** Opening Supplied data block **
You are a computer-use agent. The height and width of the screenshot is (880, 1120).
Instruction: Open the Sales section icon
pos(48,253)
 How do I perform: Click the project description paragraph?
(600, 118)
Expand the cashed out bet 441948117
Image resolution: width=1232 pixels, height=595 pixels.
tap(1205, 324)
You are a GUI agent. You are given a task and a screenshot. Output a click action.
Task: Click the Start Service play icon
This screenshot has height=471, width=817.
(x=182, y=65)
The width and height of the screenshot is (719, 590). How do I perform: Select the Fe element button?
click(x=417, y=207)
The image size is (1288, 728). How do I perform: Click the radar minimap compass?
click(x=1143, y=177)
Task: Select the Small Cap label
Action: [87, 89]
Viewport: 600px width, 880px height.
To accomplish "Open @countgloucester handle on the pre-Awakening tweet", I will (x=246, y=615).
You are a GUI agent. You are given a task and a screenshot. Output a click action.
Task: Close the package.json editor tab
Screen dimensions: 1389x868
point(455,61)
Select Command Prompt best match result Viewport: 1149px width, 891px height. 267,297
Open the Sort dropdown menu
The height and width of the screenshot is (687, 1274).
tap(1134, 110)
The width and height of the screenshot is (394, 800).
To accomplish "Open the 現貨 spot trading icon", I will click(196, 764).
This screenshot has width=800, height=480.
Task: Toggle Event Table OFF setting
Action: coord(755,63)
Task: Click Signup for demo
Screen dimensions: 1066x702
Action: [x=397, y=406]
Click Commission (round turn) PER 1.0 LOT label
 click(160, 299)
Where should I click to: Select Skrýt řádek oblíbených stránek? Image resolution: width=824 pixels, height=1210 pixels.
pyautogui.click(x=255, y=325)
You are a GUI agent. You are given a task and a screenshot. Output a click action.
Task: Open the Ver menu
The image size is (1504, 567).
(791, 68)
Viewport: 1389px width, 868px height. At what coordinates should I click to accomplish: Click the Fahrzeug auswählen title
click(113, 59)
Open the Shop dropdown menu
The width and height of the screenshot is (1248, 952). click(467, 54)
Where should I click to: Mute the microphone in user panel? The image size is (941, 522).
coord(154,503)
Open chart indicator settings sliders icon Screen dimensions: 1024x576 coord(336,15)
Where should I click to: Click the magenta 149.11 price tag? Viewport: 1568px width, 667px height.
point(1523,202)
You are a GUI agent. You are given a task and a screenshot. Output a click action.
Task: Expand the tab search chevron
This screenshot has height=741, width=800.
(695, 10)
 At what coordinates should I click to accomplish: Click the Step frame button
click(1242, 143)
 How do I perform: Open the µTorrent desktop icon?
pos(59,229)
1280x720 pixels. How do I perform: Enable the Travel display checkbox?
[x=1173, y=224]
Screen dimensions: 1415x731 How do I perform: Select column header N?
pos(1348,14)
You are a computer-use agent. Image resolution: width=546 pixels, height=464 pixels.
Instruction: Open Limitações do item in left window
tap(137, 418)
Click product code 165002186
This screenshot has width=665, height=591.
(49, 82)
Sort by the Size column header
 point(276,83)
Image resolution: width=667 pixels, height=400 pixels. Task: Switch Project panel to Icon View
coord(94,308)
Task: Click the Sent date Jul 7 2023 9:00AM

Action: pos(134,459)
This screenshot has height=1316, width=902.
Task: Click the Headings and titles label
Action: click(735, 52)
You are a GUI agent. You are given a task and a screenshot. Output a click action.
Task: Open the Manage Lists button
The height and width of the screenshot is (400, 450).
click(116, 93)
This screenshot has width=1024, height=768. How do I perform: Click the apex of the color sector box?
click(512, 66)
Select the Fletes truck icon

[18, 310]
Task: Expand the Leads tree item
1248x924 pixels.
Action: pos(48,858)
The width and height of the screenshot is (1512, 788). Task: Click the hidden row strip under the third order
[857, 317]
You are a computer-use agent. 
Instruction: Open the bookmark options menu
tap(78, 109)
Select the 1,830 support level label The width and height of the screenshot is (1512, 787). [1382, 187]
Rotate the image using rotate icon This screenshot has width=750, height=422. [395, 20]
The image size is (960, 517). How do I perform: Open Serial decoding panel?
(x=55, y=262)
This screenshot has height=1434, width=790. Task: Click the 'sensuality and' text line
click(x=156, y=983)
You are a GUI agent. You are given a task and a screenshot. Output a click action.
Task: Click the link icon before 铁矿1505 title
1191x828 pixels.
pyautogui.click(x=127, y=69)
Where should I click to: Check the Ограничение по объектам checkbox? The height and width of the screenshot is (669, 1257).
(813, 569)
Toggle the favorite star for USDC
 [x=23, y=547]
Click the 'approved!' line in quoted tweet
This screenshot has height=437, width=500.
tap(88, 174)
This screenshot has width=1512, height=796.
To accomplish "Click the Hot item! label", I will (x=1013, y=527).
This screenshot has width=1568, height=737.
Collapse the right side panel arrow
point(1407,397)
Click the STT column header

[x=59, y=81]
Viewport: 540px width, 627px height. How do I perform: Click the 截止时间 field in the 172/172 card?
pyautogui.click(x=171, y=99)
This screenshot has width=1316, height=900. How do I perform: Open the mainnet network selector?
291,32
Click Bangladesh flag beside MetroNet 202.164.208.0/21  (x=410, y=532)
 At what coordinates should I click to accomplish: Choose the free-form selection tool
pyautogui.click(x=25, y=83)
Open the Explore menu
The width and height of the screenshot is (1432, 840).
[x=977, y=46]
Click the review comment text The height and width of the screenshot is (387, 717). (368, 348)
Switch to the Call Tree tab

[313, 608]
** Closing Supplied data block **
Try it: Filter the entries above and return only the lines holding "computer".

Your solution:
You are a computer-use agent. The height and width of the screenshot is (880, 1120).
You are a computer-use agent. Image resolution: width=546 pixels, height=464 pixels.
You are a computer-use agent. 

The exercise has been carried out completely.